Ferrero, già nota negli Stati Uniti oltre che per Nutella, per prodotti come le caramelle Tic Tac e i cioccolatini Rocher, aggiunge quindi marchi che valgono circa 900 milioni di dollari di fatturato. Ma perché allora questa discrepanza tra il valore dell’operazione e il valore reale generato dalle vendite dei brand acquisiti?

La scalata al mercato americano

Innanzitutto, attraverso questa acquisizione Ferrero scala una posizione tra gli operatori del settore dolciario diventando, quindi, il terzo produttore più grande a livello globale, con una fetta di mercato probabilmente destinata ad aumentare di molto nelle prossime rilevazioni. Nel corso del 2017, Ferrero aveva già completato altre due importanti acquisizioni nel mercato americano: in marzo, la società di Alba aveva preso il controllo di Fannie May, impresa specializzata nella produzione di cioccolato premium, per 107 milioni di euro; pochi mesi più tardi, in ottobre, era stato il turno di Ferrara Candy, terza società statunitense nel settore delle caramelle e delle gomme da masticare.

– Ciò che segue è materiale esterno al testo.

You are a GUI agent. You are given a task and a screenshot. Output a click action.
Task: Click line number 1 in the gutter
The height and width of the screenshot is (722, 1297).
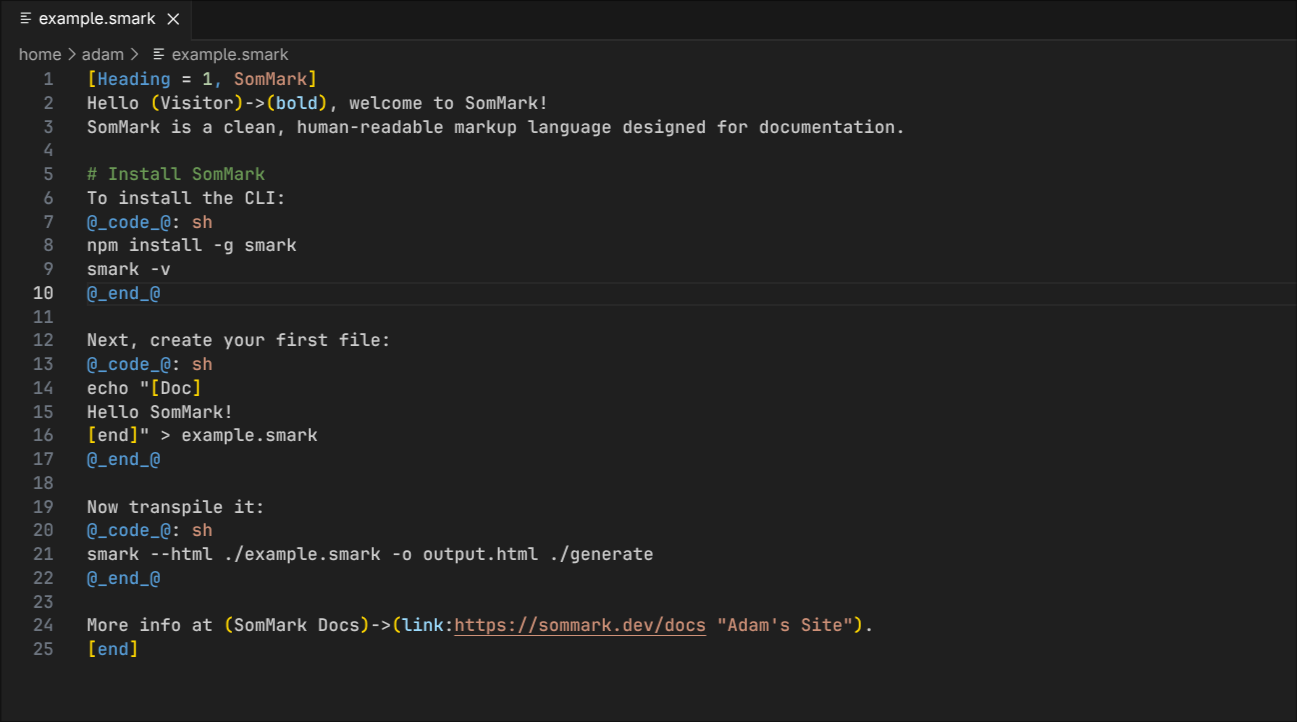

L’operazione Nestlé rappresenta quindi una strategia ben definita attraverso cui Ferrero si pone l’obiettivo di entrare in un mercato dolciario, quello americano, che è il più grande del mondo per consumo e opportunità.

Una multinazionale con l’anima in provincia

Si tratta di una scelta innovativa che segna un’importante rottura rispetto al passato della società. Nel corso dei primi 50 anni di storia dell’azienda, infatti, Michele Ferrero, storico fondatore della società, aveva pensato a far crescere il gruppo sul territorio nazionale. La nuova generazione, rappresentata dal figlio Giovanni, attualmente presidente esecutivo della società, ha invertito questa tendenza dando vita ad una serie di operazioni che mostrano un atteggiamento diametralmente opposto.

Il fatto che le strategie siano sempre più da multinazionale non deve tuttavia far credere che il legame con il territorio nazionale e, nello specifico con Alba, comune piemontese in cui la società è nata, sia svanito. Al contrario, il legame è rimasto forte ed imprescindibile come mostrano gli ottimi numeri sulla tenuta occupazionale e sui lavoratori stagionali impiegati. Le strategie di crescita oltreoceano sono quindi possibili perché basate sulla solidità della produzione e del know-how albese.

C’è chi diversifica e chi amplia la gamma

La strategia di acquisizione è inoltre frutto anche di una nuova sensibilità del mercato americano per un’alimentazione più sana. Le pressioni significative di associazioni e gruppi di interesse hanno, infatti, spinto molte società, tra cui la stessa Nestlé, ad abbandonare il business dei dolci zuccherati e focalizzarsi su altro. Il CEO del gruppo elvetico ha ad esempio dichiarato di voler investire e innovare in alcuni settori in forte crescita come il pet care, il caffè, l’acqua minerale, i surgelati e i prodotti per l’infanzia. Anche il gigante Mars, primo operatore nel settore dolciario americano, si è da poco avvicinato al mondo del fitness con la vendita di barrette proteiche e prodotti più sani ed equilibrati.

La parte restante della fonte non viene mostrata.